**Task to carry out**
Every line below that includes the word "dropdown" needs to be copied.
----- Listed entries -----
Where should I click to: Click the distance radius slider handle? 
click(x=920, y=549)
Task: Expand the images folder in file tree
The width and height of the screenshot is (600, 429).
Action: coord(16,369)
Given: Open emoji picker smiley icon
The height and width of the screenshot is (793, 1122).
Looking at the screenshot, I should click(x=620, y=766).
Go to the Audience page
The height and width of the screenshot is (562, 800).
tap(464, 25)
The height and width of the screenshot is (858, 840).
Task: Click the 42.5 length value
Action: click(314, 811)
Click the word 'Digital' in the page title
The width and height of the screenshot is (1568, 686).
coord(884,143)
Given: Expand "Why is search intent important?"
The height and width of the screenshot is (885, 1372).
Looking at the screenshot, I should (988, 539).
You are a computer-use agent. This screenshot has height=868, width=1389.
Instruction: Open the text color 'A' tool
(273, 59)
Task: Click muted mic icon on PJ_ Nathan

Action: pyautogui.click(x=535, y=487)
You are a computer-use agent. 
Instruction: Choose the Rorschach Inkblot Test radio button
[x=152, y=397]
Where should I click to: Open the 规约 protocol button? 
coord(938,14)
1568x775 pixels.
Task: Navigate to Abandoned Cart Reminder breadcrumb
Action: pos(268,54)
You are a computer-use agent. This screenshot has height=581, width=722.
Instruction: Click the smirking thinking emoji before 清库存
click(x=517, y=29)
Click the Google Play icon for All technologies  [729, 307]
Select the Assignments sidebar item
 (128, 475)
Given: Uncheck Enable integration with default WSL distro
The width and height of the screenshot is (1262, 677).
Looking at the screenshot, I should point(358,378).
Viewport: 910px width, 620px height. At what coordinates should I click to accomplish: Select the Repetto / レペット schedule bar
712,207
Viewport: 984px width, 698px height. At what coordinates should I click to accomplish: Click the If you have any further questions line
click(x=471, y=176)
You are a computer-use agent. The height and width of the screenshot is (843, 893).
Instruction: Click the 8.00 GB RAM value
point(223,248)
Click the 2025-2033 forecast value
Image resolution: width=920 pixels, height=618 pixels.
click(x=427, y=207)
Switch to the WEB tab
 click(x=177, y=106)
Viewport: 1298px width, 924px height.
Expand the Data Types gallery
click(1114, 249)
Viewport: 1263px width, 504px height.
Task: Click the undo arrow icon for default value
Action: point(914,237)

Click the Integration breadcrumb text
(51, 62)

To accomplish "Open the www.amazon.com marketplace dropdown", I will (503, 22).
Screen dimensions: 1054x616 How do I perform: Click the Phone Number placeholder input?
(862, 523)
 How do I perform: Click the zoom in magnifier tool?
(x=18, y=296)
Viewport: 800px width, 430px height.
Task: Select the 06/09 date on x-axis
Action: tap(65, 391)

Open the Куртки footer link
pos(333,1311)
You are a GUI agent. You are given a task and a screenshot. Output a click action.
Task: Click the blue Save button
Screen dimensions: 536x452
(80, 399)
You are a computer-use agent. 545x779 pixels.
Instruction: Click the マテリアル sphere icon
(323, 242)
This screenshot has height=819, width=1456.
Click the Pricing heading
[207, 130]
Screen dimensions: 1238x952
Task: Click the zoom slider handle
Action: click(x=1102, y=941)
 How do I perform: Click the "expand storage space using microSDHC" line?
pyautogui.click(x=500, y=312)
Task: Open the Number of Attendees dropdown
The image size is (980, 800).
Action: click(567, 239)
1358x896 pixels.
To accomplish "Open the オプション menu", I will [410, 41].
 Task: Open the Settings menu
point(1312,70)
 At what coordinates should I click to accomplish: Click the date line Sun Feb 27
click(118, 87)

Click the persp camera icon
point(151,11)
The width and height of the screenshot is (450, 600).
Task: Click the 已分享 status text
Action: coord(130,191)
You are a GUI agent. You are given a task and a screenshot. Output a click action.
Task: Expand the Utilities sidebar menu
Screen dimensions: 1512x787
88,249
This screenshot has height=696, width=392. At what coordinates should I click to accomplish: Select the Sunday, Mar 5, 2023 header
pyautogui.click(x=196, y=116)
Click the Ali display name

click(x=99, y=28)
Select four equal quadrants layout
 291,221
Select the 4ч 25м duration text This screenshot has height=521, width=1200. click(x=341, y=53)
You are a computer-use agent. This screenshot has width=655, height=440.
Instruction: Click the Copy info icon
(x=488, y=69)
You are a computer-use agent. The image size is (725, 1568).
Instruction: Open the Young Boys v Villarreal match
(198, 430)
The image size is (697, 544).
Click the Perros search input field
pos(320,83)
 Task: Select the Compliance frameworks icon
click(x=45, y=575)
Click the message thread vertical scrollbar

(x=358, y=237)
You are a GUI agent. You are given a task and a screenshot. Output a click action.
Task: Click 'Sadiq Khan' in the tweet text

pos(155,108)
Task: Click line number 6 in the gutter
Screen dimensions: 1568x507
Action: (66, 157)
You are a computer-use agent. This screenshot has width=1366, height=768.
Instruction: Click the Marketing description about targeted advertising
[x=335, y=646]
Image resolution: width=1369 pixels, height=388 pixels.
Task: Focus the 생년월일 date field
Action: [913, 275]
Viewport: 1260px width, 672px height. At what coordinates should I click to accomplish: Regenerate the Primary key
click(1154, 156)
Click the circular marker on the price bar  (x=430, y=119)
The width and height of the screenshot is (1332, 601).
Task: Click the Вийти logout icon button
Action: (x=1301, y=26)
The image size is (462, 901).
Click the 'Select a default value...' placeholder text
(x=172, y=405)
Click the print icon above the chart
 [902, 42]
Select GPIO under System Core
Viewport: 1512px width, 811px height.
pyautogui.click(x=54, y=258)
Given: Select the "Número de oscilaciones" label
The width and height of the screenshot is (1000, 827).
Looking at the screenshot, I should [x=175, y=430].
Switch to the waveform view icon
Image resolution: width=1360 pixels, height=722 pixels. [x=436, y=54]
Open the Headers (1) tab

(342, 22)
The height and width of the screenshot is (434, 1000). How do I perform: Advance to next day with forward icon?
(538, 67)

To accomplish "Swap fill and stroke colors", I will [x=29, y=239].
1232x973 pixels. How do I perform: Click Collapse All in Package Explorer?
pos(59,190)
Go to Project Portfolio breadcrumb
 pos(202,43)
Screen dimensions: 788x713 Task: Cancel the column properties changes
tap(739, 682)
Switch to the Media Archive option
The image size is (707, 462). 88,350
-----
**Solution to this task**
To accomplish "Open the www.amazon.com marketplace dropdown", I will (503, 22).
Task: Open the Number of Attendees dropdown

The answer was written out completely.